🚨 WLFI has returned the $25 million borrowed from Dolomite, everyone can rest assured now, it was a false alarm!
It seems that this was an extreme test of the USD1 lending pool, and now with the return of assets, the leverage has essentially been alleviated.
Of course, during this process, there were no signs of decoupling for USD1, and I believe the resilience of U.S. Treasury + cash full reserves + the Trump's family capital endorsement is at play here;
However, this also reflects several common issues in DeFi protocols, which can serve as a reference for everyone:
1️⃣ Liquidity risk.
A firewall needs to be set up here to prevent large operations from a single address from causing an instantaneous impact on liquidity.
If the borrowing volume is too large, it will directly raise the utilization rate of the pool, making it difficult for other lenders to exit. If it happens, and depositors are restricted from withdrawing, the market will vote with its feet, so this needs to be noted.

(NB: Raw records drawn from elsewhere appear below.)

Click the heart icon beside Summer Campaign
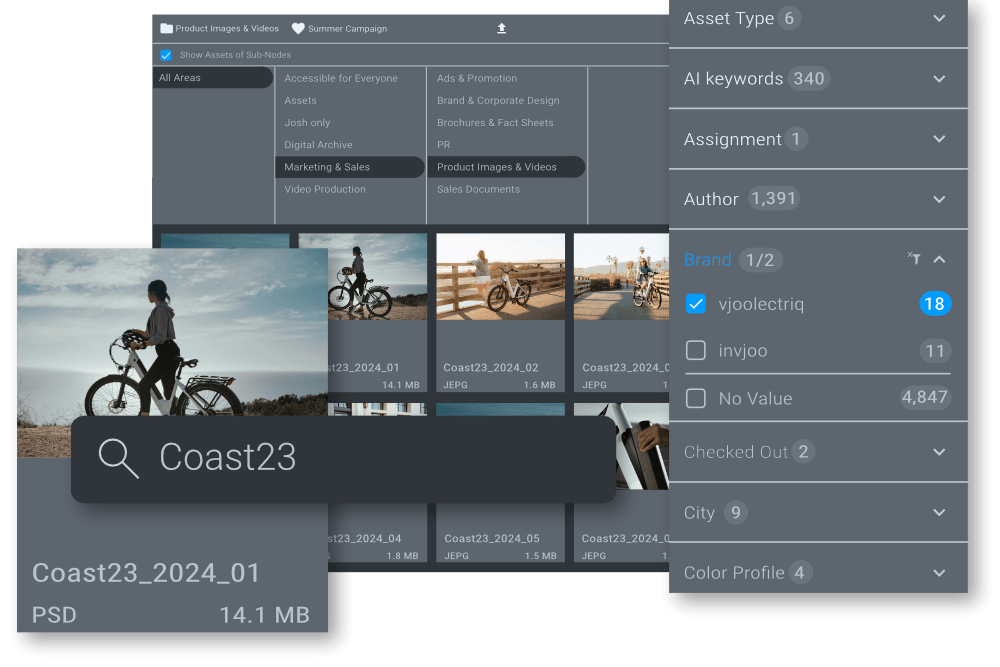The width and height of the screenshot is (1000, 667). 298,29
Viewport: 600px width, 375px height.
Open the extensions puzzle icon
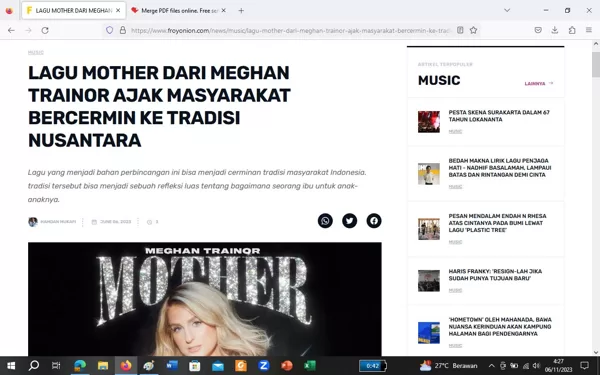[x=572, y=30]
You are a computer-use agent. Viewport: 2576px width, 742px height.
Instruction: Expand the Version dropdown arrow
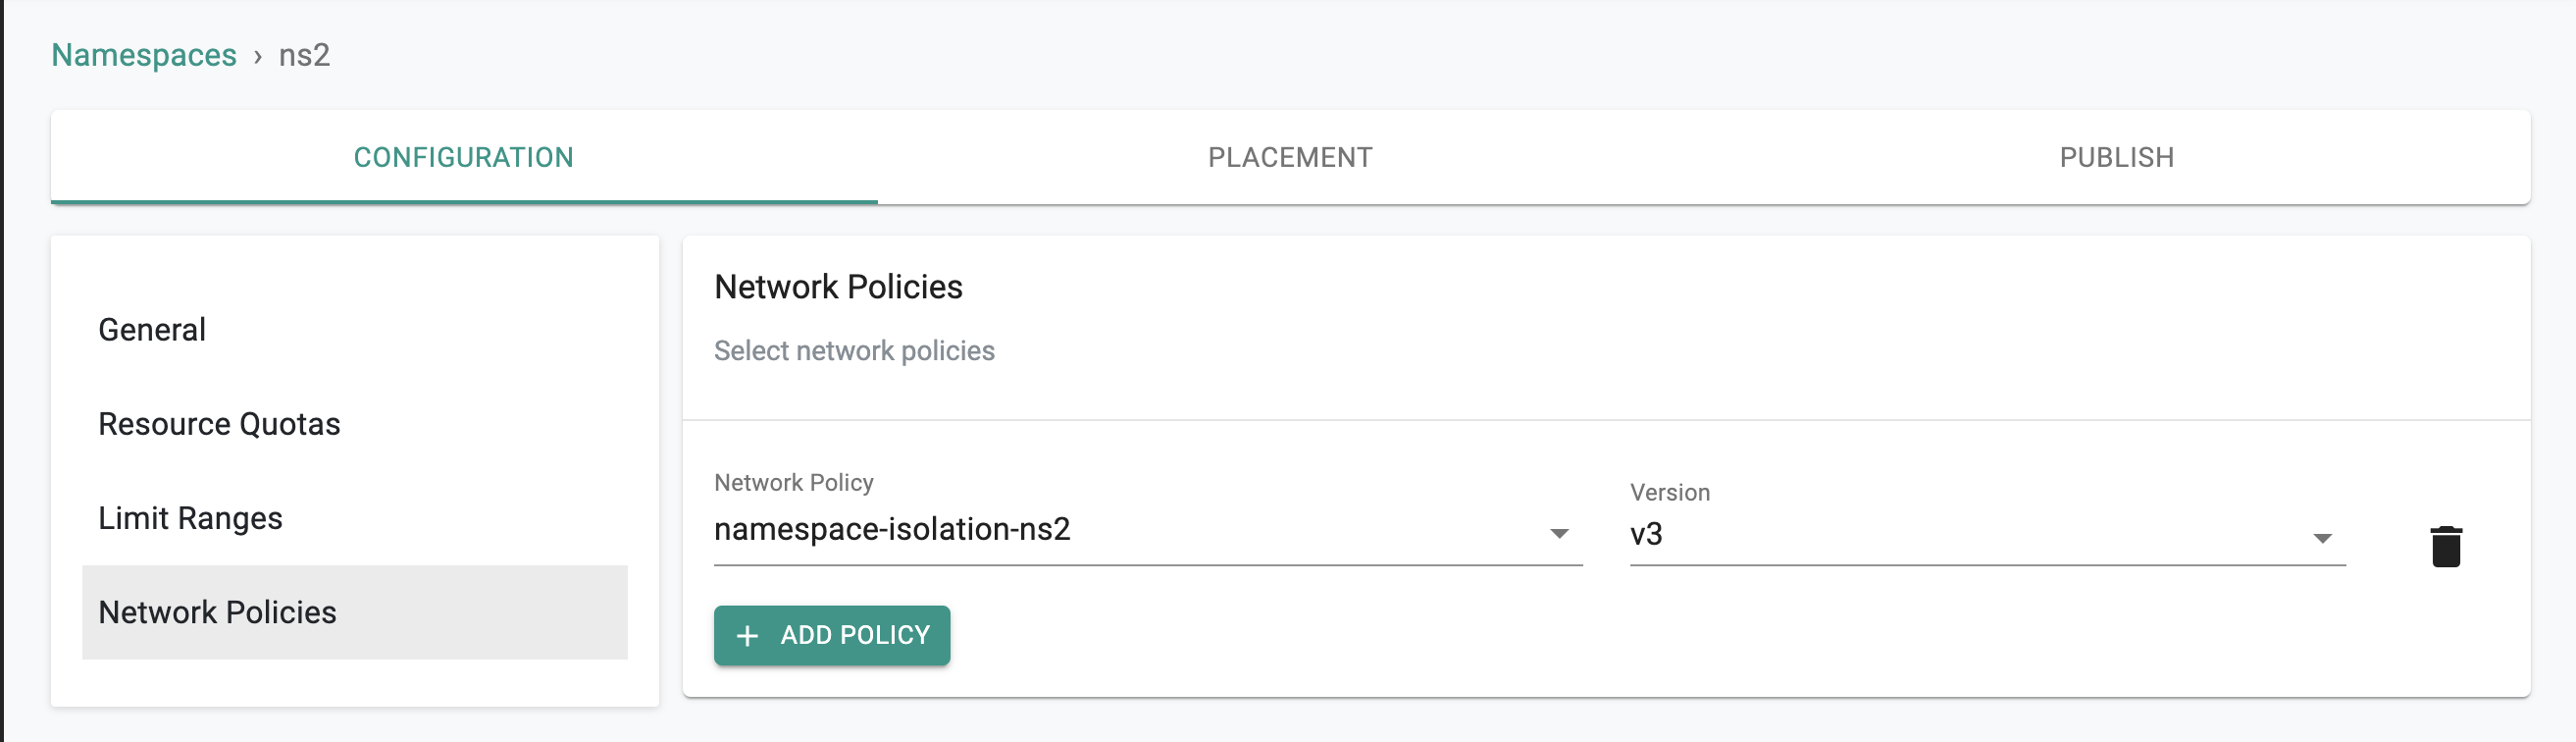(2322, 538)
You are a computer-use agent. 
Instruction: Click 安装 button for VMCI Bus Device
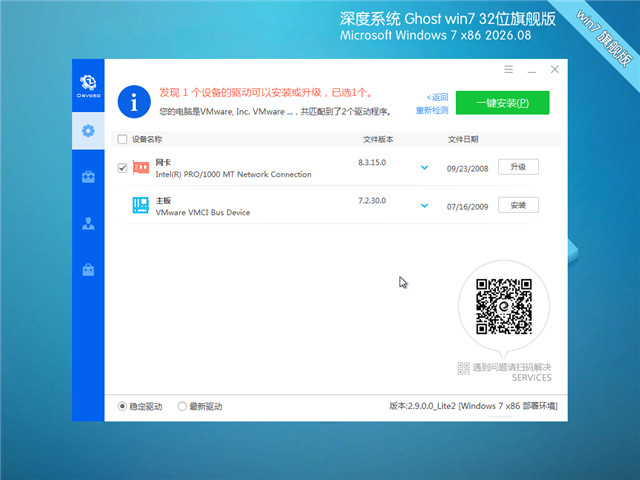click(x=518, y=205)
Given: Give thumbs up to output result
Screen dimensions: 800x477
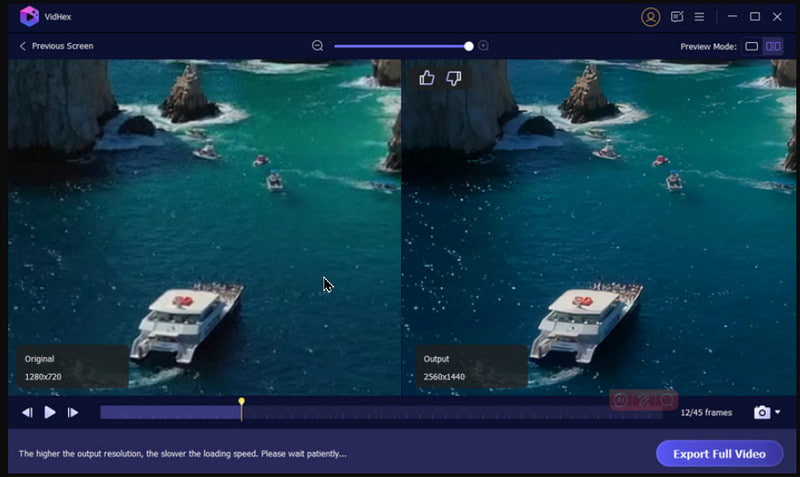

2️⃣ Collateral quality risk.
Officials say there will be no liquidations, which only emphasizes their ability to add collateral; however, outsiders may question whether WLFI itself has enough depth in liquidity to handle effective pricing and disposal under pressure.
3️⃣ Conflicts of interest and governance perception risk.
Technical compliance and perceived compliance are two different matters; it should not give an impression of self-lending.
In summary, the core of DeFi is the safety of assets, followed by generating returns.
Hope WLFI @worldlibertyfi does better in the future.